Let's hear your set up that you'll be using this spring! For me:

-12 g Benelli Nova, 26" bbl

-Carlson's Turkey Extra Full

-1-3/4oz of #5 Hevi Shot 

Come on Spring!:coolgleam


----------



## Bucknasty (Nov 5, 2004)

the same. HA!


----------



## flockshot (Feb 23, 2007)

mossberg 835 
tru glo rifle sights.

primo's jelly head choke

winchester supreme XX
3 inch 2 oz. number 5's.

and of course my calls (natures echo slate and aluminum pot calls)

woodhaven diaphrams ...truthfully lots of different ones.
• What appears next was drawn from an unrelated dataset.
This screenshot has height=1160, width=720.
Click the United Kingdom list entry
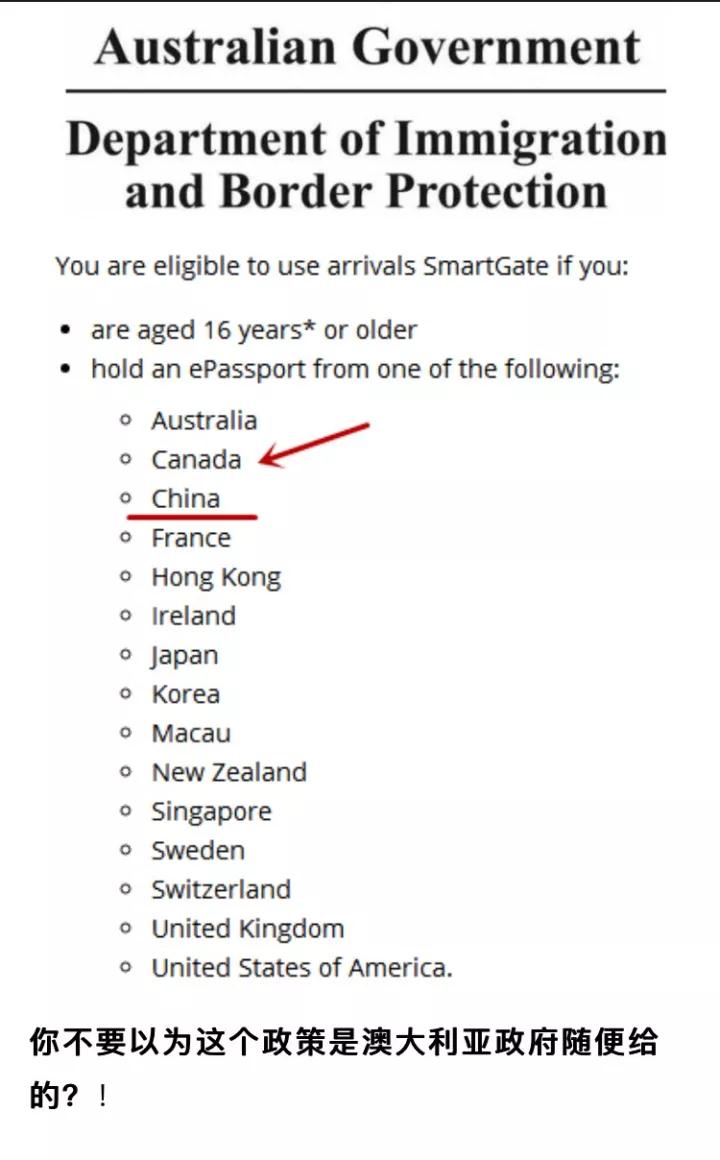(247, 928)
and i dont use a box call for some reason. lol.


----------



## Firefighter (Feb 14, 2007)

Stoeger Model 2000 12 gauge

Tru-Glo front sight

Win. Supreme XX 3" 2 oz #5's

Jellyhead Choke.

This setup has taken 5 Toms, including 1 @ 47 yards and 1 @ 53 yards


----------



## DEDGOOSE (Jan 19, 2007)

Rem 870 20guage
Knoxx Ops Tactical Stock
Pure Gold .555
26" Barrel Polished using J-B Non Embedding bore compound
Hevi 13 1 1/4 6s (pre 2007 version) 

If I wanna make it a 50+ yard gun I will be switching to Nitro Company 1 7/16 strait 7s.


----------



## 00Buckshot69 (Dec 30, 2007)

I use my Remington SP10 3-1/2" 10ga with 26" barrel and stock full choke tube.
Winchester XX supreme #5's

The boy will be sporting a Remington 870 3" 12ga with 26" barrel and a HS Strut turkey undertaker choke tube.

Shells??? (We have not pattered his gun yet.This will be his first year out with it)
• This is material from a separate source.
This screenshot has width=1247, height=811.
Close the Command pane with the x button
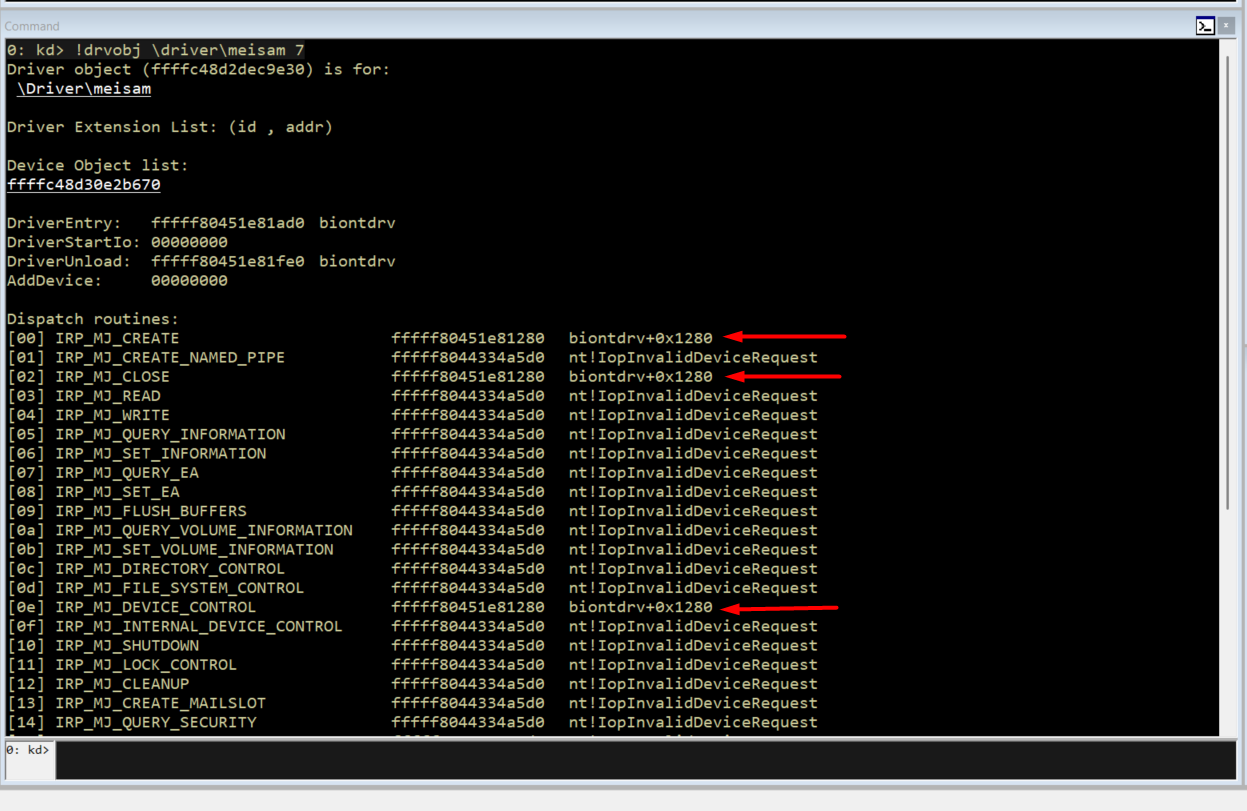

Good luck guy's & gal's...I cant wait SPRING!!!!!!


----------



## CMR (Jul 25, 2003)

IF i get a tag, my setup is-

Rem 870 12 gauge
Primos Tight Wad choke
Winchester XX Supreme #5
Tru-Bead turkey extreme


----------



## Rupestris (Aug 25, 2000)

Remington 870 26"
TruGlo fiber optic Pro Series Magnum Gobble Dot
Remington Turkey Super Full choke
3" Winchester XX Supreme #5


----------



## jstfish48162 (Mar 8, 2003)

Remington 870 Magnum 3" Chambered 26" Ventilated Barrel
Remington Extra Full Turkey Choke
Winchester XX Supreme 3" - #5's
Primos Box, Diaphram and Slate calls
Mossy Oak Break-Up Camo on Everything

40 yards and under = DEAD TURKEY!!!!!


----------



## old graybeard (Jan 19, 2006)

870 Remington 3" mag
Patternmaster choke tube
Winchester XX Supreme #5


----------



## jjc155 (Oct 16, 2005)

06 Bowtech Tribute with Carbon Tech Cheetah arrows and Rage 2 blade heads (the bow and set up I have in my sig except for the arrows).
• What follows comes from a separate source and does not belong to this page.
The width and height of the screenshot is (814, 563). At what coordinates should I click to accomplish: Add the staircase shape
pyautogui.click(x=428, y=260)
If I don't get a tom in due time I will switch to the below setup.

870 with a Rhino Turkey choke and polished bore/forcing cone.
3in, 1 5/8oz Hevi 13 #6 (broze colored hull).
Mueller Quick shot sight.

J-


----------



## thornapple (Feb 3, 2003)

Rem 870 special purpose Mag
Aimpoint 9000SC camo
Kicks Gobblin thunder .665
3" Federal premium #5


----------



## PahtridgeHunter (Sep 1, 2004)

Just noticed that the majority of you use Winchester XX's for your load of choice...interesting. I would imagine this is due to good results?


----------



## knightextreme (Nov 24, 2008)

Winchester 1300 20 gauge

Winchoke: full

And some of my own loads.


----------



## SuperBlackEagle2 (Nov 4, 2005)

Benelli SBE2
Rhino choke (.660 I believe??)
The old Rem Hevishot #5. 3" shell.
No aftermarket sight. I don't see the need.


----------



## duckcommander101 (Jan 14, 2003)

Browning Gold Stalker with a 2.5 power fixed scope

Primos Jellyhead Choke

Hevi Shot 3" #5s


----------



## Team Bell's (Dec 22, 2007)

- 26" Left-handed SBEII

- Wright's Turkey Choke #3 (.650 e.d.)

- 3-1/2" 2 oz. #6 Winchester Supreme Elite Xtended Range
or...
- 3-1/2" 2 oz. #6 Hevi-13
we'll see which peforms better on the patterning board

Looking to add a HiViz MagniComp front sight:

http://www.hivizsights.com/Shotgun-MagniComp-Magni-Optic-Technology-P79C1.aspx

Anyone having any experience with this sight?


----------



## dlbaldwin01 (Jan 12, 2008)

I'll be using my Mossberg 835 with an extra-full factory choke. Shooting 3.5" #4 shot remington's nitro turkey.


----------



## MERGANZER (Aug 24, 2006)

Benelli Nova 12 guage
Comp-N-choke tube
Winchester 3.5" number 5's

Ganzer


----------



## omega58 (Sep 3, 2003)

Well, I decided to switch it up this year . . .at least to start:]

28 gauge Verona LX501 o/u
Factory FULL choke
Bismuth #5


Backup gun, after first weekend:

Mossberg 935
Undertaker Hevi-approved choke
3 1/2" Hevi 13 #6


----------



## Wishn I was fishn (Mar 4, 2001)

Remington 870 12 Guage
Remington Super Full Choke
Winchester XX #5 Turkey
1.75 X 5 Scope.


----------



## beervo2 (May 7, 2006)

Winchester superX2
Winchester extra full choke
3.5"-Hevi shot #6


----------



## NEMichsportsman (Jul 3, 2001)

My Verona SX401, Winchester XX #5 Turkey, and Undertaker choke tube.


----------



## Downsea (Apr 12, 2005)

Benelli Realtree Nova 26" with Limbsaver,
Primos Jelly Head choke,
3-1/2" 2 oz. #5 Winchester Supreme Elite Xtended Range shells
It has treated me good for the last 3 years. Even when I forget my glasses!


----------



## wyle_e_coyote (Aug 13, 2004)

A broadsword and throwing stars. 

Ok...really

SBE1 
Carlson turkey choke.
Winchester Supreme Turkey loads. in 3 1/2" #5s


----------